Coronavirus

Gimbe teme la seconda ondata di contagi "Non possiamo reggere un altro lockdown"

Rischi da ridurre al minimo perchè il virus è ancora vivo: "Giusto riaprire per rilanciare l'economia, ma il pericolo è sempre lo stesso"

Gimbe teme la seconda ondata di contagi "Non possiamo reggere un altro lockdown"

Attenzione a non abbassare la guardia, adesso che le misure restrittive sono state revocate e stiamo riassaporando la libertà. Il mantra degli epidemiologi lo ribadisce anche la Fondazione Gimbe.

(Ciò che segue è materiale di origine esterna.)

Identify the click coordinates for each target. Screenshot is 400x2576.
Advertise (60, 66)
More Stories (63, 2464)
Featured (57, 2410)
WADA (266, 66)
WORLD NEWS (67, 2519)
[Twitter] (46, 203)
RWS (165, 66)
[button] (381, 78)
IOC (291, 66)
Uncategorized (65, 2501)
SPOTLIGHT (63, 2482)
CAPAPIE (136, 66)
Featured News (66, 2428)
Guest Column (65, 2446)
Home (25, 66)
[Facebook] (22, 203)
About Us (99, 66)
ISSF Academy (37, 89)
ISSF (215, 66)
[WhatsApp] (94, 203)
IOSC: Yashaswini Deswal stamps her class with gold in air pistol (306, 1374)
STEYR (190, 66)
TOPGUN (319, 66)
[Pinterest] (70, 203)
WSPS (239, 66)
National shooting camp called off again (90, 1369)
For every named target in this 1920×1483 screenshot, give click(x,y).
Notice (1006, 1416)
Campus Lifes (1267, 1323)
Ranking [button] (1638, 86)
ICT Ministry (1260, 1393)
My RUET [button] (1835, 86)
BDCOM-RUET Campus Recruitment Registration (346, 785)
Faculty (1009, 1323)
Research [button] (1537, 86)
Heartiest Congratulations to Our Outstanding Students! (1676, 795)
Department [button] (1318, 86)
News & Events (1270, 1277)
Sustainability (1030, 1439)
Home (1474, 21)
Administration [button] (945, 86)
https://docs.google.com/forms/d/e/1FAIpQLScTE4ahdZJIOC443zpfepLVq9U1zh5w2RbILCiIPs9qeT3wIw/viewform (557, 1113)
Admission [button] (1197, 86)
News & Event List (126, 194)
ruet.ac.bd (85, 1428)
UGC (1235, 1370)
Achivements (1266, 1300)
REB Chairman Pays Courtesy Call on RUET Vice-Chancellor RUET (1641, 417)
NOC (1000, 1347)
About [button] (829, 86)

Il think tank che si occupa di ricerca in ambito sanitario lancia l'allarme sulla necessità di ridurre al minimo i rischi in questa fase dai dati incoraggianti che possono indurre a pensare che il Covid-19 non sia più un pericolo, mentre in realtà non è così. Una seconda ondata è sempre possibile e il Paese non sarebbe in grado di reggerla, mette in guardia la Fondazione, sottolineando che «le improrogabili riaperture si basano su dati relativi a 2-3 settimane fa». Ma non solo. In occasione della fase 3 sono stati analizzati i dati ufficiali, gli strumenti di monitoraggio e il livello di rischio per valutare se le azioni messe in campo dal governo e dalle regioni sono adeguate a fronteggiare il pericolo di un'eventuale risalita del contagio. La Fondazione lamenta la mancanza di un sistema di monitoraggio unico tra le regioni. I dati disponibili sono quelli relativi all'andamento delle singole regioni e i valori Rt contenuti nell'ultimo bollettino epidemiologico dell'Iss, ma non sono pubblici quelli relativi ai 21 indicatori previsti dal decreto del 30 aprile del ministero della Salute. Inoltre nel report del 26 maggio l'Iss riporta che il valore di Rt è calcolato al 10 maggio, ribadendo che il consolidamento dei dati richiede 2 settimane e che gli altri indicatori sono relativi al periodo 11-24 maggio. «In altre parole - si legge nel rapporto Gimbe - l'impatto delle riaperture del 18 maggio sulla curva dei contagi non può ancora essere verificato e quello delle riaperture del 3 giugno sarà valutabile non prima di 2 settimane».

Fondamentale, per evitare una seconda ondata, la strategia delle 3T (testing, tracing, treating) per identificare il maggior numero di casi di infezione. Ma secondo lo studio, nelle ultime due settimane la percentuale dei tamponi diagnostici non solo non è stata potenziata, ma si è ridotta mediamente del 6 per cento, seppur in misura variabile tra le regioni.

«Dai dati disponibili - spiega Nino Cartabellotta, presidente della Fondazione - emergono tre ragionevoli certezze: innanzitutto, il via libera del 3 giugno è stato deciso sulla base del monitoraggio relativo a 2-3 settimane prima; in secondo luogo l'attitudine alla strategia delle 3T è molto variabile tra le regioni e non esistono dati sistematici sugli screening sierologici; infine, rispetto al battage mediatico della fase 1, la comunicazione istituzionale si è notevolmente indebolita, alimentando un senso di falsa sicurezza che può influenzare negativamente i comportamenti delle persone». La Fondazione ribadisce la necessità di non abbassare la guardia perché il Paese non può permettersi nuovi lockdown.

«Se l'improrogabile scelta di riaprire per rilanciare l'economia si è basata solo sull'andamento dei ricoveri e delle terapie intensive - denuncia Cartabellotta - è giusto dichiararlo apertamente ai cittadini con un gesto di grande onestà e responsabilità politica».